25 August 2020
By Ethel Pang
From left: Ling Xi Min, Regina Hong, and Professor of Humanities (History) Naoko Shimazu. Image provided by Ling Xi Min, Regina Hong, and Naoko Shimazu.
On 27 March 2020, Yale-NUS College Professor of Humanities (History) Naoko Shimazu and alumni Regina Hong and Ling Xi Min (both Class of 2017) published a jointly-authored book with the National Library Board (NLB) titled Postcard impressions of early 20th-century Singapore: perspectives from the Japanese community.
The book is a collection of more than 150 Japanese picture postcards, which offers insight into the Japanese community that resided in Singapore in the late 19th and early 20th centuries. Other than illuminating the lives of the Japanese community, the book also explores themes like migration, tourism and war through the study of postcards.
Although the subject matter may seem esoteric, Prof Shimazu explained that the book provided a good amount of historical detail about pre-war Singapore, written in language accessible to the layperson. “One of its strengths is that our book has a strong historical contextualisation, perhaps more so than other books of photographs of early Singapore,” said Prof Shimazu.
Ms Hong added, “Tracing migration history is always interesting because it often requires the historian to try and walk in the shoes of the people they are studying. You pay attention to little details like where people stayed, how long they stayed there, what they were doing, what they felt, and then take a step back to contextualise all these tiny, seemingly insignificant details into the bigger picture.”
Another aspect that makes the book special is the collaborative nature of the project.
The NLB was heavily involved in the editing process, and lent its expertise in book production. The owner of the postcard collection, Mr Lim Shao Bin, was involved in providing invaluable input to Ms Hong and Mr Ling during the translation and interpretation process.
Prof Shimazu, a historian of the Japanese empire with an interest in southeast Asia, was a natural candidate to take on the project when the call was put out by the NLB in 2017. She had the idea of involving future historians of Singapore in the project, and thought of her former students Ms Hong and Mr Ling, both of whose final-year capstone theses she supervised.
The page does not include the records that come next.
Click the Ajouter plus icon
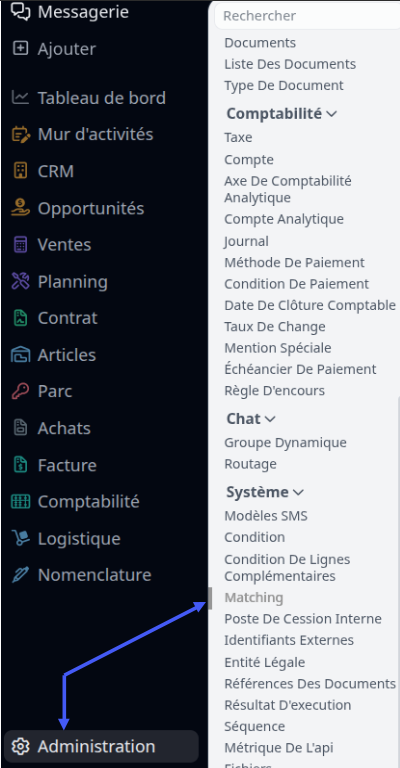The image size is (400, 768). (x=21, y=48)
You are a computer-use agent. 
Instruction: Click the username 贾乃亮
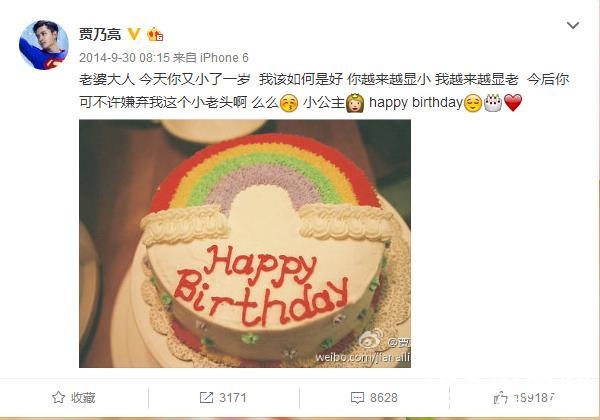[100, 34]
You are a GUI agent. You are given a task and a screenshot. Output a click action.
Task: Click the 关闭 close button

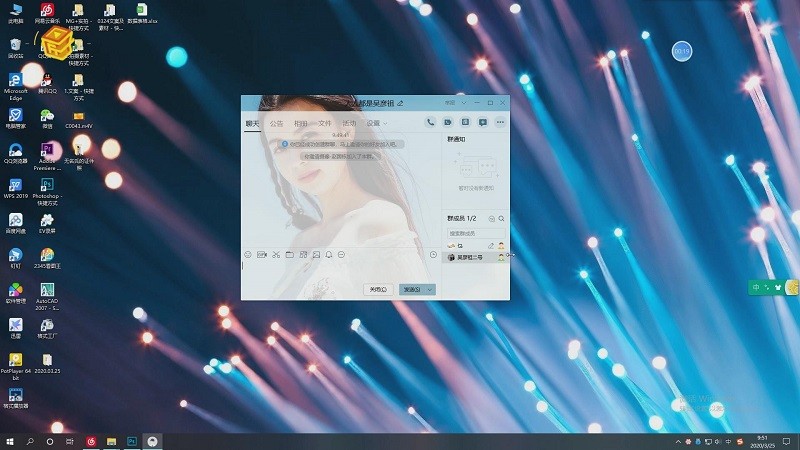[378, 289]
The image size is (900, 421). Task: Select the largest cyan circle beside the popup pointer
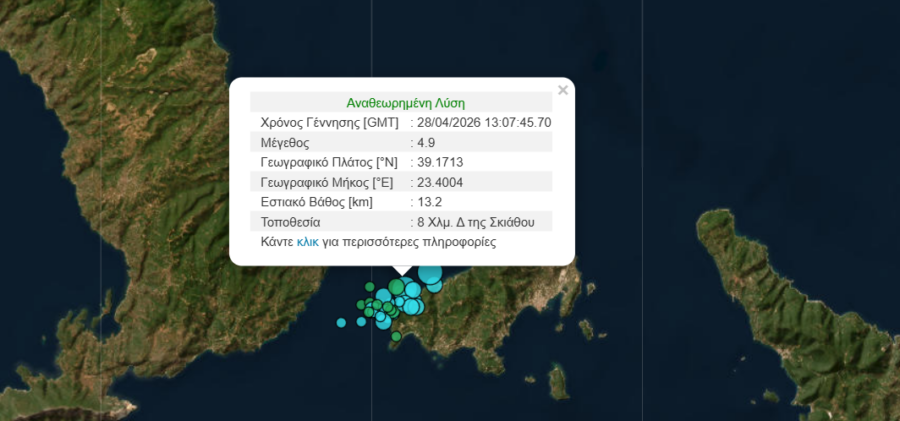coord(430,274)
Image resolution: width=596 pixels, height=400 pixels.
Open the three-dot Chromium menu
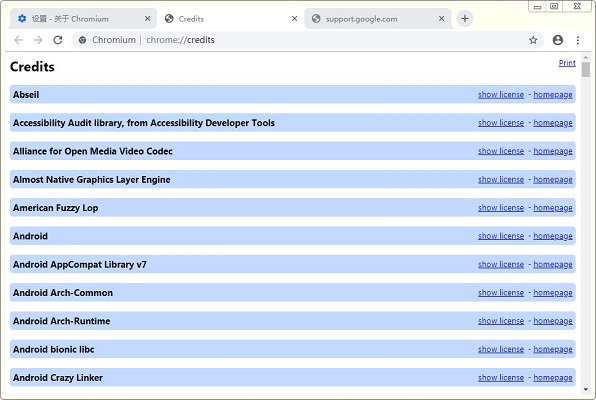(x=578, y=40)
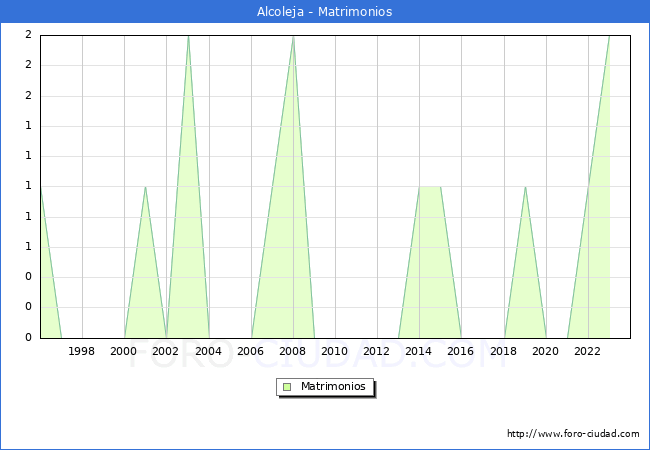
Task: Click the 1998 x-axis year label
Action: (x=82, y=351)
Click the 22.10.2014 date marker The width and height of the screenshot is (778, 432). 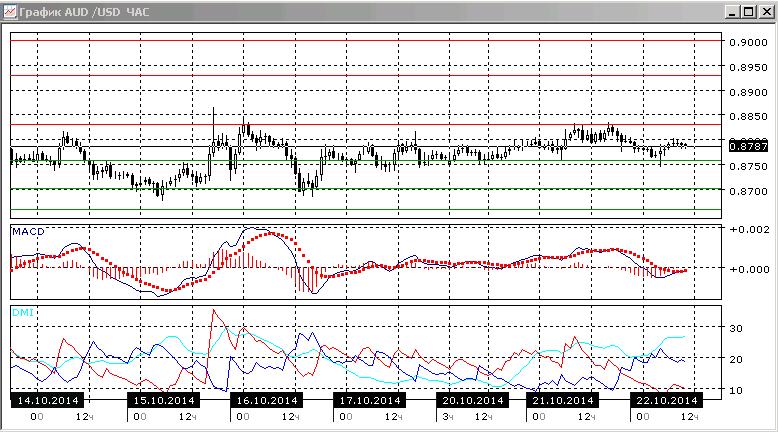[x=666, y=400]
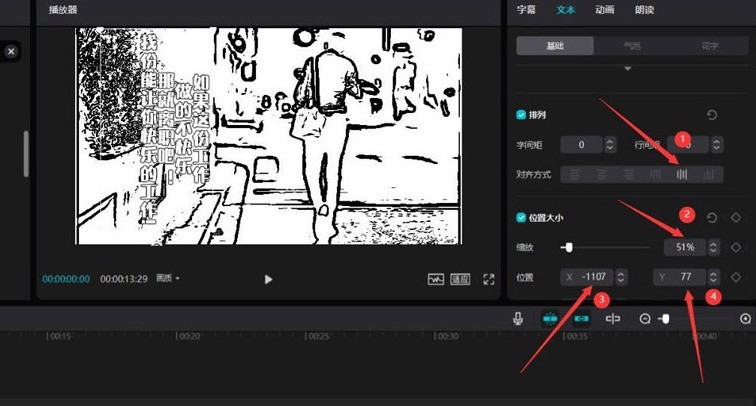Switch to the 朗读 tab
The height and width of the screenshot is (406, 756).
click(645, 9)
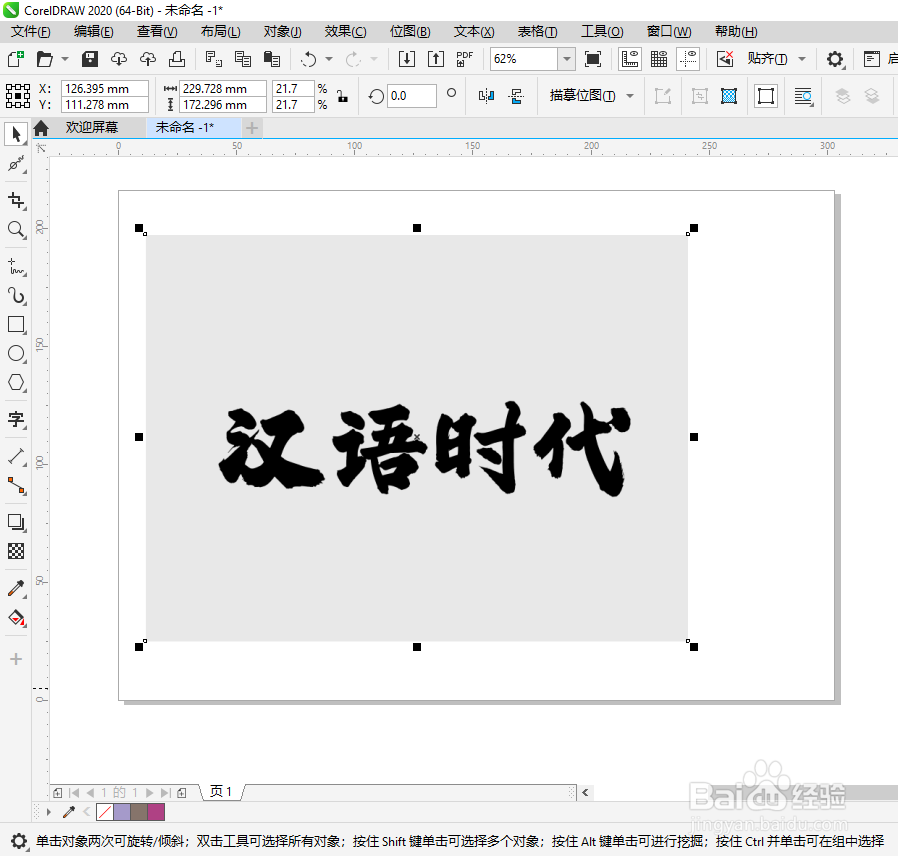898x856 pixels.
Task: Select the Ellipse tool
Action: [x=15, y=353]
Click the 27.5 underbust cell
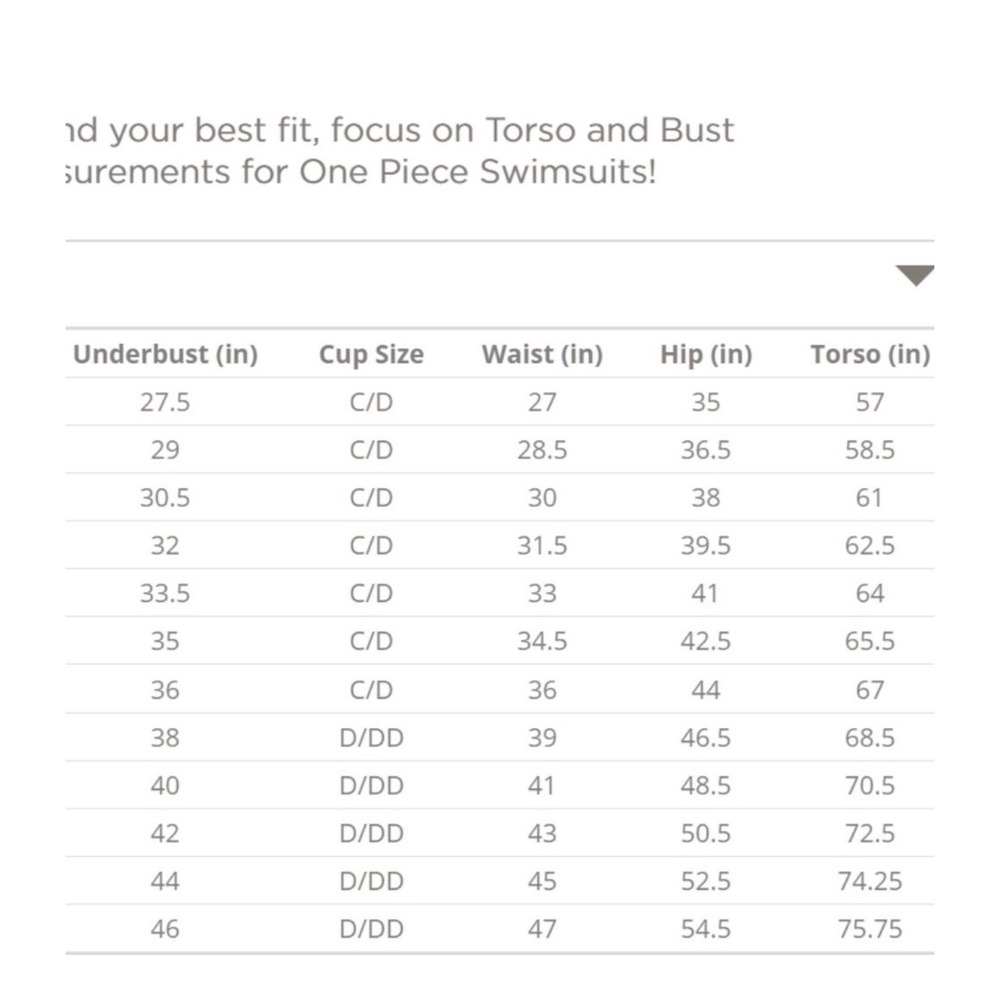Image resolution: width=1000 pixels, height=1000 pixels. click(165, 402)
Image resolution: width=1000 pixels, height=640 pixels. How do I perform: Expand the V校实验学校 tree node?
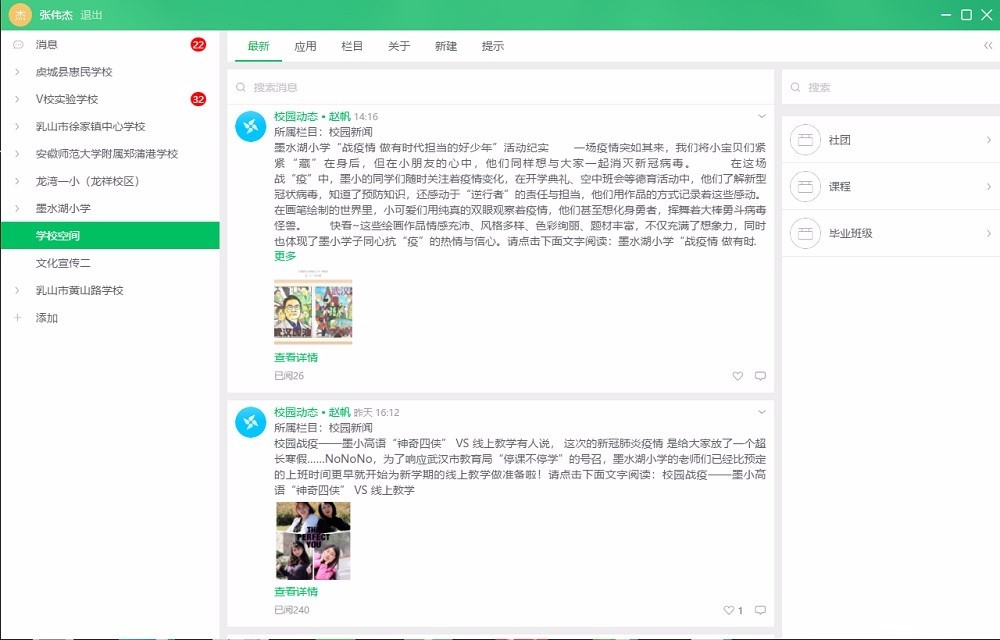point(17,99)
Both have a keen interest in Japanese history, and are fluent in Japanese.
In fact, both did their capstones on Japanese history, with Mr Ling winning the Outstanding Capstone Prize for History in 2017 and Ms Hong the runner-up. In addition, shortly after their graduation from Yale-NUS College, they moved to Hokkaido to work under the Japan Exchange and Teaching (JET) Programme.
Regina Hong and Ling Xi Min (both Class of 2017). The couple met while schooling in Yale-NUS College, and got married in 2018. They are both currently pursuing their graduate studies in America.
Prof Shimazu said that working together with her former students on a project that involved both Singapore and Japan was the most rewarding aspect of the journey.
She shared, “Regina and Xi Min took much of the initiative in preparing the first draft, and I can truly say that without them, the book would never have materialised.”
On their end, the couple moved abroad for work and graduate study from 2017 onwards, which was also when work on the book started. They had to do a lot of work remotely, which was difficult since archival work tends to be quite hands-on. In addition, they found it challenging having to translate older styles of Japanese writing. Despite the challenges, this extraordinary opportunity to work with experts to conduct original research was an invaluable process that he gained a lot from, shared Mr Ling.
He said, “Being part of a wider community of scholars helped a lot, as we could draw on the experience of others, including Prof Shimazu and Mr Lim.”